Las quejas por limpieza y falta de cuidado de jardines se disparan en Valencia

El Ayuntamiento de Valencia mide en un estudio la cantidad de quejas que le llegan. Aunque sólo hace mención a aquellas que le llegan por medio de reclamaciones vía registrod e entrada o a través del 010, donde se le asigna un número de incidencia. Las quejas que llegan a través de las cuentas en las redes sociales del Ayuntamiento, no se contabilizan. A pesar de ser esta vía la que más reclamaciones y sugerenecias recibe.

Aumento exponencial de las quejas mes a mes

El aumento de quejas cada vez es mayor, y sigue aumentando mes a mes. De hecho en el período comprendido entre el 16 de octubre al 15 de nviembre las quejas contabilizadas ascienden a 1057. Son 35 quejas al día. Un síntoma de que cada vez la sensación de dejadez es mayor entre la ciudadanía y el hartazgo llega a límites insospechados.

Los vecinos están hartos.

Una vecina propietaria de un bar en Algirós nos relata a Valencia News «Hemos llamado este mes varias veces por la presencia de roedores constante, y sólo hemos conseguido tener un número de expediente en el móvil con un mensaje de su queja ha sido tramitada». «Aquí no viene nadie a reparar nada. la limieza de la plaza Carola Reig Salvá junto a Blasco Ibañez es de una vez a la semana». «Em verano ponemos una malla en las alcantarillas para que no salgan las cucarachas, pero el barrendero nos la quita cada semana».

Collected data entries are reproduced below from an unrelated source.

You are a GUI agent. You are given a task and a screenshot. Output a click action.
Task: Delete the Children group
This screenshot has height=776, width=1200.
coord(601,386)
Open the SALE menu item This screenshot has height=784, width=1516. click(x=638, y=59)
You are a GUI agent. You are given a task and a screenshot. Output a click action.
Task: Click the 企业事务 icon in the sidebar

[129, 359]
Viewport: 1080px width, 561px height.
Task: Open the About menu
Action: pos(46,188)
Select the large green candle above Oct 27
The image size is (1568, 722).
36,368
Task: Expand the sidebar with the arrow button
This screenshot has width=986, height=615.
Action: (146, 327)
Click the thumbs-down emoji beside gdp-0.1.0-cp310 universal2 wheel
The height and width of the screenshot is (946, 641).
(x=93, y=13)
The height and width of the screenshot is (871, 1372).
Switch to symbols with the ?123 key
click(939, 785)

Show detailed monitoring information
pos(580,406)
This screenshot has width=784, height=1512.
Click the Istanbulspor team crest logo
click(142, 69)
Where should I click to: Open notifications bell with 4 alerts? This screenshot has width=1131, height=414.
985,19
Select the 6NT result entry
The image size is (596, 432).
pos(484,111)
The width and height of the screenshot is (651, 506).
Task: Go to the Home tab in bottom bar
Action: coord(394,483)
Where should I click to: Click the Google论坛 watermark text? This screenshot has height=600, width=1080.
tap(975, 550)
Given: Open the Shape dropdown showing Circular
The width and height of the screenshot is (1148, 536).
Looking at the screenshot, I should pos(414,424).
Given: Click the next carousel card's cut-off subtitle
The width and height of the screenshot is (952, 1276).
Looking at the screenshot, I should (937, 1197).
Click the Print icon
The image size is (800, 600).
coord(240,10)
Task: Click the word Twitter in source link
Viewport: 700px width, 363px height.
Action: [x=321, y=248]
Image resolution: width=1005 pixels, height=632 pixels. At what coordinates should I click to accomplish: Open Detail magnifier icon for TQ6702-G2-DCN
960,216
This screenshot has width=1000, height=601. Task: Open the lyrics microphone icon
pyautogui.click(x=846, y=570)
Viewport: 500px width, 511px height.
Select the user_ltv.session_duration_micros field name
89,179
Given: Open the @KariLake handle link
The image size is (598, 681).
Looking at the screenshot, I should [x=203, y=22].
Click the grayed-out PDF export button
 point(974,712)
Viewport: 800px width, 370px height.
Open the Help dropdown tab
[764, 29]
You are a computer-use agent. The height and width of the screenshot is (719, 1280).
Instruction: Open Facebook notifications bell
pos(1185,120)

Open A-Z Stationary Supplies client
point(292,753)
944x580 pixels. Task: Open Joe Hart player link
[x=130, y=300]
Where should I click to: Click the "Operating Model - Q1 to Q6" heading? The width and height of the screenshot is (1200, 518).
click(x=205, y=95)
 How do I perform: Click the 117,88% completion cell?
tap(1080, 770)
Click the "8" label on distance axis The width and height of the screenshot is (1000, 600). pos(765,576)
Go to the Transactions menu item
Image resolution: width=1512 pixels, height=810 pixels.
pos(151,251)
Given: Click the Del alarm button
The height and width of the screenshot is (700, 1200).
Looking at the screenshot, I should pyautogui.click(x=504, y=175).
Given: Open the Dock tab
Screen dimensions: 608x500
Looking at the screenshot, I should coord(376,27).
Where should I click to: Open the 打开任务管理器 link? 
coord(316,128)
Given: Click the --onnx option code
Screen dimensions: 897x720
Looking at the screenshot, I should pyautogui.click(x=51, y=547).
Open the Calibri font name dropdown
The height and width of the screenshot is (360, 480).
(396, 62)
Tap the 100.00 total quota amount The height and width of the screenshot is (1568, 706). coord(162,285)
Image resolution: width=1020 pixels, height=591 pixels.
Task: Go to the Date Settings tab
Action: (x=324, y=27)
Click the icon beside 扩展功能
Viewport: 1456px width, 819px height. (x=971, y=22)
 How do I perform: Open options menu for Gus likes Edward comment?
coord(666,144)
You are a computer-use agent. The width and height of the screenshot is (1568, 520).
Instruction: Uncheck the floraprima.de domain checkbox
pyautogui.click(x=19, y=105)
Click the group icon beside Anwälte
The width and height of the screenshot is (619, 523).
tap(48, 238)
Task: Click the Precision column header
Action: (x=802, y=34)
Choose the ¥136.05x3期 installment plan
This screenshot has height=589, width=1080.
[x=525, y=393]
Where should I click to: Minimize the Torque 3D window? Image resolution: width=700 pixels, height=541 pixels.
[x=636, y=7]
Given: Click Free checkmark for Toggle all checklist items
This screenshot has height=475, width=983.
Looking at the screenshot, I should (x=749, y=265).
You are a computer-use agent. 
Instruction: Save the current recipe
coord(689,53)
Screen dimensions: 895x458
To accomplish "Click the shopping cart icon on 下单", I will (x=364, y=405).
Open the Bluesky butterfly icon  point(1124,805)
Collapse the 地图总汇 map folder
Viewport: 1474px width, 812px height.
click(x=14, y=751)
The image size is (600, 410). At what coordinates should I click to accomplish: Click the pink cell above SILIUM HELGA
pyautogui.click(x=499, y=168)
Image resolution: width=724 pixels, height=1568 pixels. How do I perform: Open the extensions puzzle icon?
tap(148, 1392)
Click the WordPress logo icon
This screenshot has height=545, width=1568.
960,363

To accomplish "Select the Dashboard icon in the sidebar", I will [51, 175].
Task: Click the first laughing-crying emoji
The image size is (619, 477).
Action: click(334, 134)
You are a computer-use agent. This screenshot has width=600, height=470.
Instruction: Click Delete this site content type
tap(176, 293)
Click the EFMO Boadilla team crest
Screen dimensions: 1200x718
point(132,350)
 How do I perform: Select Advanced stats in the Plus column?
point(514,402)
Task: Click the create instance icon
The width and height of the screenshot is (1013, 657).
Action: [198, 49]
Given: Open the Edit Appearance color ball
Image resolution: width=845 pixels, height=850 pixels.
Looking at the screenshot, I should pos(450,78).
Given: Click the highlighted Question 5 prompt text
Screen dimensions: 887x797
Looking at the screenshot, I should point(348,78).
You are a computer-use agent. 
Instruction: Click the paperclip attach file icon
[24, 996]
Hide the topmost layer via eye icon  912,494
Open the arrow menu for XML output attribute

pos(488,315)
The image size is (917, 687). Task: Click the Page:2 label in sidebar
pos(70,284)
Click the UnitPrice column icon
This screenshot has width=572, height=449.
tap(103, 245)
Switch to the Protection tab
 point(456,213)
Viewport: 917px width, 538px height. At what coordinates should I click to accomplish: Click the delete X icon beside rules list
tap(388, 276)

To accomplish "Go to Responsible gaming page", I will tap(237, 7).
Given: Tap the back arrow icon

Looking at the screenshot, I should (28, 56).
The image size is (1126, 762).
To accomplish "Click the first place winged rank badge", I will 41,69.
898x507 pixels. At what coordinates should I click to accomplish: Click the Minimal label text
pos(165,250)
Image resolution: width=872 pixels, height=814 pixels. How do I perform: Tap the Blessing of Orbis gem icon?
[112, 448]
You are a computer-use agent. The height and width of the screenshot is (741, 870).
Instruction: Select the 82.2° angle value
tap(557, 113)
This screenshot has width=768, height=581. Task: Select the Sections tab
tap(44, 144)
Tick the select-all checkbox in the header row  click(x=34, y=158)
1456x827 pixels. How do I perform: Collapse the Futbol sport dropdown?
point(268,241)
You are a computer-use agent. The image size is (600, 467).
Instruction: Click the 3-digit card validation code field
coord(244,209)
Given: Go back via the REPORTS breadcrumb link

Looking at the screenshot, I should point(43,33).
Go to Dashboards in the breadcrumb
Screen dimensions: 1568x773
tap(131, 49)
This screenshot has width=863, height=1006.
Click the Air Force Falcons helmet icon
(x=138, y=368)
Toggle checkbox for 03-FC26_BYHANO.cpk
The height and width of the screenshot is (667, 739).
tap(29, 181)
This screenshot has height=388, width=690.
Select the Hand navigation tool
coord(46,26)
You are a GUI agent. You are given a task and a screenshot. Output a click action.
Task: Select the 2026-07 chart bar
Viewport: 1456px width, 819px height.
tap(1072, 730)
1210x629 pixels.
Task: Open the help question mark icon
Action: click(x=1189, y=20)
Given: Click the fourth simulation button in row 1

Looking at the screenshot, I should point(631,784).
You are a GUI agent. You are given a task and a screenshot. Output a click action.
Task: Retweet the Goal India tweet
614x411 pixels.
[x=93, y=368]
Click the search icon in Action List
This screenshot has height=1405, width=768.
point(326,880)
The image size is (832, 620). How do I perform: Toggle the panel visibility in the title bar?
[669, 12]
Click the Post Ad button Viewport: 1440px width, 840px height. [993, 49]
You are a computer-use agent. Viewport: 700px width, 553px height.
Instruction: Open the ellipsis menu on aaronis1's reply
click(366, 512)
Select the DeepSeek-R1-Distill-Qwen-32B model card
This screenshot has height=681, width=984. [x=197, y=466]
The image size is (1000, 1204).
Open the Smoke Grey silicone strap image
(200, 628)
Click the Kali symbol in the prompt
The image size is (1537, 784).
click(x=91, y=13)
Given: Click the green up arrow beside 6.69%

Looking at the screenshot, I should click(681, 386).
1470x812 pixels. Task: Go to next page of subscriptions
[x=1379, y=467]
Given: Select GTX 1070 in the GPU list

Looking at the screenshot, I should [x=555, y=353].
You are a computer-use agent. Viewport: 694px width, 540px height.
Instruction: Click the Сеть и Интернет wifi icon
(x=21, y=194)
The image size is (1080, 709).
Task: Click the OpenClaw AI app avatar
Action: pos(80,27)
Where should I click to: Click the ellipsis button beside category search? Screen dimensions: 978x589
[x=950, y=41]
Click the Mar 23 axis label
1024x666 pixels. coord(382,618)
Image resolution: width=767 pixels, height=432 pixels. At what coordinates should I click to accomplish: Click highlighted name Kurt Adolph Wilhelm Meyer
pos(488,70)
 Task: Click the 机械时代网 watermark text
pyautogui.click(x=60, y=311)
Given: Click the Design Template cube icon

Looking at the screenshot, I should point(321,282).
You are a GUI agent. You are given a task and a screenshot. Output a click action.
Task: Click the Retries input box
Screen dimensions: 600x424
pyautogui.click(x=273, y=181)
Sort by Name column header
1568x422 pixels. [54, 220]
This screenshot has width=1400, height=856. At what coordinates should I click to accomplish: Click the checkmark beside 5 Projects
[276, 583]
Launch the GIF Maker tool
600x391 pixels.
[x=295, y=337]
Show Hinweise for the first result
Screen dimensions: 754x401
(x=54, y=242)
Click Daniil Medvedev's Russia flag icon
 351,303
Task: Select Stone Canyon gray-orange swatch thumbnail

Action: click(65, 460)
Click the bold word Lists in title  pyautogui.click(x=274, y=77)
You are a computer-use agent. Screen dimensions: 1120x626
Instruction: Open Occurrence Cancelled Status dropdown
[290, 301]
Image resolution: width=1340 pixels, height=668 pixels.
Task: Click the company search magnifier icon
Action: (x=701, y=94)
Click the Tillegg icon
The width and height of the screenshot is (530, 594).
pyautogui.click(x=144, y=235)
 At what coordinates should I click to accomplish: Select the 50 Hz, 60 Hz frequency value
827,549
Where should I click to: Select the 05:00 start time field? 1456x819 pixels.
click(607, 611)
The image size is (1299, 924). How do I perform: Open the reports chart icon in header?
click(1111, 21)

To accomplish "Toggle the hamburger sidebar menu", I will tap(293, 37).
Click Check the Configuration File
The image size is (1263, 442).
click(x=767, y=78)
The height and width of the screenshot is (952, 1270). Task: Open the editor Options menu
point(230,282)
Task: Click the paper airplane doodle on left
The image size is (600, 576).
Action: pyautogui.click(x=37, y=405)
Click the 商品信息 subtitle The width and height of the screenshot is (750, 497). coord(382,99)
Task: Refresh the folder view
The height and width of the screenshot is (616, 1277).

La concejal de Ciudadanos Rocío Gil denuncia la innación municipal

«El concejal Campillo sigue negando un Plan de Choque de Limpieza  mientras que comercios y vecinos sufren la falta de medidas. En el último pleno de noviembre intentamos que salieran adelante medidas concretas para mejorar la salubridad y el aspecto de nuestras calles y el concejal se negó a admitir que tenía un problema», denucnia Rocío Gil.

Rocío Gil ha explicado que el mes de diciembre es un mes complicado para los servicios de limpieza en el centro de la ciudad. El ayuntamiento «debería ser consciente y preparar un plan especial de recogida de cartones y residuos de la vía pública para la campaña de Navidad».

Para concluir, Gil ha dicho: «Los vecinos y los comercios necesitan acciones concretas del ayuntamiento y no propaganda. Es inexplicable que lleguemos a la campaña de navidad con las calles del centro llenas de suciedad y chicles pegados en el suelo».

María José Ferrer San Segundo hace públicos los datos preocupantes que aseguran la nefasta gestión municipal

María José Ferrer San Segundo, critica que «las reclamaciones vecinales han subido un 16%, en solo 30 días. Además, las quejas al Síndic de Agravis han crecido un 75%».

La concejala de la bancada popular aseguró que las quejas son principalmente «relacionadas con la falta de limpieza de las calles, incidencias en la EMT, inseguridad que requiere mayor dotación policial, problemas de movilidad y señalización. También sobre ruidos, necesidad de reparación en las vías públicas, jardines, podas de árboles, basuras y lentitud administrativa».

Un problema enquistado que Joan Ribó ignora

Joan Ribó y su gobierno tienen este problema enquistado. Ya que no le dn soluciones. Los vecinos cada vez más hartos se quejan cada vez más de la nula gestión y de la ineficiencia de los servicios municipales, que contrasta con la subida de impuestos y tasas programada desde Compromís y el PSPV.

La innación llega a tal extremo que las quejas se acumulan y nadie las resuelve. De hecho hay tantas quejas que cuando se acumulan por un mismo tema es cuando se decide a actuar.

Una ciudad cada vez menos amable y más agresiva

Las aceras están impracticables, con roturas y zonas que provocan caídas. También la falta total de limpieza, con zonas que se cubren una vez por semana. Las quejas por la falta de policía local es total, con riudos nocturnos, botellón, fiestas ilegales, y problemas varios sin atender.

Una ciudad que cada vez es menos amable para vivir, una ciudad cada vez más gresiva y cara para sus habitantes. Hecha y diseñada para los turistas pero no para los vecinos. Una ciudad donde la movilidad es una auténtico caos.

Donde el concejal Grezzi propuso esta agresiva campaña de imponer los carriles bici sin sentido y tal y como afirmó el vicealcalde segundo Sergi Campillo «Ponemos gtrabas a la circulación a propósito». pero que los resultados lejos de los esperados han sido el aumento de los atascos, el atasco de los servicios públicos, una EMT cada vez más lenta y un AUMENTO DE POLUCIÓN.

Consiguiendo justo lo contrario de lo que se pretendía y vía imposición.